The only effective form of regulation is for the banks to be fully nationalised under democratic and popular control and run for the benefit of ordinary people, not the super-rich. Those struggling to pay their mortgage could have it converted to an affordable rent; small businesses could get cheap loans and public works such as a massive house-building programme could be cheaply financed.
But that is not the conclusion of Vickers' Independent Commission on Banking (ICB). The banks that brought the world economy to within hours of collapse, and racked up the deficit in Britain that workers are now paying for with their jobs, pensions and services, will barely even have their fingernails trimmed.
The ICB was a product of the public pressure to do something following the bank bailouts when the government effectively nationalised Northern Rock and took a 84% stake in the Royal Bank of Scotland and 43% in HBOS/Lloyds-TSB.
Before 2008 the banks used the deposits from their high street operations to gamble on the stock markets and the trade in derivatives. This led to huge profits but when the sub-prime crisis hit in 2008, the whole house of cards came tumbling down and taxpayers were forced to bail the banks out in order to guarantee those deposits.
Given the massive attacks that the government of Con-Dem millionaires launched on the public sector they had to be seen to do something about the banks that had caused the crisis in the first place.

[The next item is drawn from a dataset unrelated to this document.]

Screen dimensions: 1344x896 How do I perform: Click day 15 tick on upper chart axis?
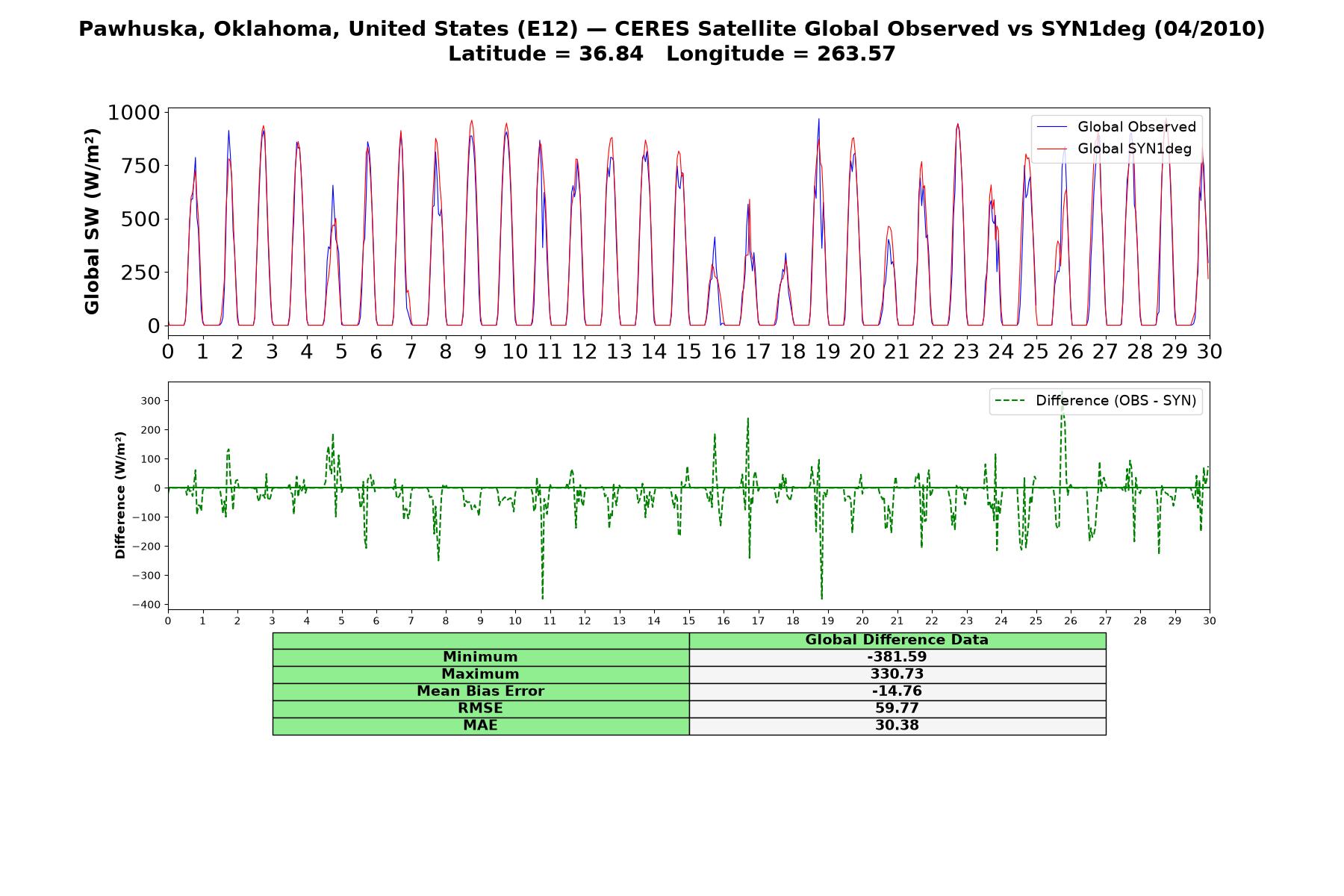(688, 352)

They were out of control, paying the executives who had presided over their near-collapse huge salaries and bonuses while ordinary people were expected to tighten their belts.
Undoubtedly there was also a section of the capitalist class who felt that the recklessness of the banks endangered not only the economy but the capitalist system itself.
Margaret Thatcher had laid the basis for the banking crisis with the deregulation of the banking and finance industry in the 1980s, policies that were continued by Blair and Brown to the extent that now the economy is dependent on them.
The government is desperate for economic growth following the Great Recession and the extremely weak recovery but, because of the dominance of finance capital in the economy, are fearful of 'killing the goose that laid the golden egg'.
So the commission is merely recommending that by 2019 banks 'ring-fence' their retail operations from their investment arms so if a similar situation occurs, theoretically the investment arm could go bust without the bank needing to be bailed out.
There is nothing in the report on curbing the speculation that even now threatens to bring whole economies, like Greece, Italy or Spain to their knees; nothing on reducing the obscene multi-million pound salaries and bonuses; nothing on forcing the banks to lend to small businesses and hold back on evicting homeowners who get behind with their mortgage.
In addition, the changes will hit ordinary customers, who will probably start to be charged for accounts and other services which were previously free, because the investment arm of the banks will be hived off and more profits will go to the shareholders. But even this is too much for the bosses' organisation the CBI which is complaining about the cost to the banks (which will be passed on to customers anyway) and that they may move abroad to places with even lighter regulation.
We need to build a new mass workers' party, which stands on a socialist programme including the nationalisation of the banks.